Ele criticou a falta de ênfase no combate à desigualdade no fórum internacional, afirmando “não ser possível que em uma reunião entre países importantes a palavra desigualdade não apareça”.
“Junto da questão climática, temos que pautar a palavra desigualdade”, disse. “A desigualdade salarial, a desigualdade racial, a desigualdade de gênero, na educação, na saúde. Estamos em um mundo cada vez mais desigual.”
Se o tema não for prioritário, disse Lula, pode haver “um clima muito bom, mas o povo pode continuar a morrer de fome”. O petista depois falou do sucesso no combate à fome durante seu primeiro mandato, dos retrocessos dos últimos anos, e da piora recente na economia brasileira.
Lula voltou a repetir suas críticas contundentes ao sistema de governança global e aos bancos internacionais. Diante da diretora-geral do FMI, Kristalina Georgieva, o petista afirmou que “muitas vezes os bancos emprestam dinheiro e depois o que vemos é a falência do Estado, como na Argentina”.
O presidente brasileiro disse que o FMI, “da forma mais irresponsável do mundo”, emprestou US$ 44 bi à Argentina e afirmou que “não se sabe” o que o governo Macri à época fez com o dinheiro. As consequências, disse Lula, hoje são enfrentadas pelo aliado Fernández.
“Temos que rever aquilo que foi criado depois da Segunda Guerra Mundial. As instituições de Bretton-Woods não funcionam mais”, disse Lula, afirmando que as instituições deixam muito a desejar.
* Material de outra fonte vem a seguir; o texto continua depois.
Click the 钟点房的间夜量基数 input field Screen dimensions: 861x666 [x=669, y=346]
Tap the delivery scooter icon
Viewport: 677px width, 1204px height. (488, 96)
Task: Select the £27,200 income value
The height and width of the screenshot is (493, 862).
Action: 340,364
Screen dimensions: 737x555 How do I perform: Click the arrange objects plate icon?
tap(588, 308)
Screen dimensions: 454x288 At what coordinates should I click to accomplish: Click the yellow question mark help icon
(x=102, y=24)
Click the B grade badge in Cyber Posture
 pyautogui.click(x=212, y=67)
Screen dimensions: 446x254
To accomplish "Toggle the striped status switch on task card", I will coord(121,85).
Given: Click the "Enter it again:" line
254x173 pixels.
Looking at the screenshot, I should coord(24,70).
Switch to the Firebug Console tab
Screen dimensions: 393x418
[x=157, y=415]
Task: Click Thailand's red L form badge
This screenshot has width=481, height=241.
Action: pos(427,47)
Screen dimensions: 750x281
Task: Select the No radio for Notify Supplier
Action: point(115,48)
Lula reforçou o convite para que os colegas e a comunidade internacional visitem o Brasil durante a COP30, em 2025, em Belém. O petista lembrou também que haverá em 12 de agosto uma cúpula dos países amazônicos na capital paraense, onde o objetivo será fazer com que os países detentores da Amazônia cheguem com propostas conjuntas na COP22.
“Espero que todas as pessoas que prezam tanto pela Amazônia participem da COP25, para que tenham noção do que é realmente a Amazônia”, afirmou.
O presidente chamou de “pessoas de má fé” empresários e outros empreendedores que destroem ou defendem a destruição da floresta para fins econômicos, destacando que isso também é ruim para os negócios. Lula, em seguida, reforçou o compromisso de combater o desmatamento ilegal em todos os biomas.
Lula começou sua fala cumprimentando o presidente francês, Emmanuel Macron, anfitrião do encontro, e citando nominalmente a ex-presidente Dilma Rousseff, que agora chefia o Banco de Desenvolvimento dos Brics. O presidente brasileiro disse que passou a semana escrevendo seu discurso, mas decidiu não ler o texto previamente escrito porque mudou de ideia após as últimas conversas.